After hearing about OSGi fragments, I was wondering:
Can I use a fragment to inject a patch, that is, replace an existing class in an existing, signed bundle?
Is there documentation how to do that?
After hearing about OSGi fragments, I was wondering:
Can I use a fragment to inject a patch, that is, replace an existing class in an existing, signed bundle?
Is there documentation how to do that?
The answer is no.
OSGi fragments don't have their own class loader and they are seen as part of the host. They can't inject the new code into replacing the existing class. The common usage of fragment is providing different implementations for different hosts. Another bundles who require its capability(exported by the host bundle) won't depend on the concrete implementation.

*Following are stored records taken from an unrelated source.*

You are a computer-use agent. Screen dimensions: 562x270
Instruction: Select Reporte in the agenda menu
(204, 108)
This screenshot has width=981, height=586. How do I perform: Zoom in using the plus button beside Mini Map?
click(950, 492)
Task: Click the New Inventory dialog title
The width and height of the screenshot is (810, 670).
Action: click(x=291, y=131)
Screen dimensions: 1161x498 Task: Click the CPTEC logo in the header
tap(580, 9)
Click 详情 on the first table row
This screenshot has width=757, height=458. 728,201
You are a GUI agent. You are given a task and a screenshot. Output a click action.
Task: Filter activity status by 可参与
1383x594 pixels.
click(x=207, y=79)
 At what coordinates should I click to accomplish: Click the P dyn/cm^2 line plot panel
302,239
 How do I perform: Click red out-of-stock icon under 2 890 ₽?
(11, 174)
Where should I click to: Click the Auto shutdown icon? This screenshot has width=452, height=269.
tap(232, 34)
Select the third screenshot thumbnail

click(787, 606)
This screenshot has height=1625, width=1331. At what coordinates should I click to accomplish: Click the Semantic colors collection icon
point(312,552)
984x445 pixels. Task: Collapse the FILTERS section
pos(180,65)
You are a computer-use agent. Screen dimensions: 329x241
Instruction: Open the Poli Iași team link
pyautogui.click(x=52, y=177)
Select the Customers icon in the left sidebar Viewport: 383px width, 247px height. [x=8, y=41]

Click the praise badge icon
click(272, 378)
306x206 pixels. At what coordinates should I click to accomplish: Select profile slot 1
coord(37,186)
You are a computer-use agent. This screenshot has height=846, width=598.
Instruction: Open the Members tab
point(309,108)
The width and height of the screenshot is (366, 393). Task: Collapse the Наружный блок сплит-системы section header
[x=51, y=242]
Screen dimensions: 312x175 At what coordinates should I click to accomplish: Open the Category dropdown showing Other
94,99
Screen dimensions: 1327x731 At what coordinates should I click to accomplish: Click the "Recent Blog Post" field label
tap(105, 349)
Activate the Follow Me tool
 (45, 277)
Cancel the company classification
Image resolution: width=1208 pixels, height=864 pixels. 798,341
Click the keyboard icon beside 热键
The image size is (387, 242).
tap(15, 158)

Bundle already is the atom concept of OSGi, you should provide newer version of it if you want to patch something.
I haven't played around with signed bundles, but their is a way to get fragments to override classes in the host bundle. However you need to have planned for this ahead of time.
In your Host Bundle define a Bundle-Classpath thus:
Bundle-Classpath: jar-not-in-host.jar;.
This jar file should not exist in the host. Then your fragment can contain a jar called jar-not-in-host.jar. When the fragment is attached the classes in the jar-not-in-host.jar will be loaded before the classes in the root of the host bundle.
Not very nice I know, but it works.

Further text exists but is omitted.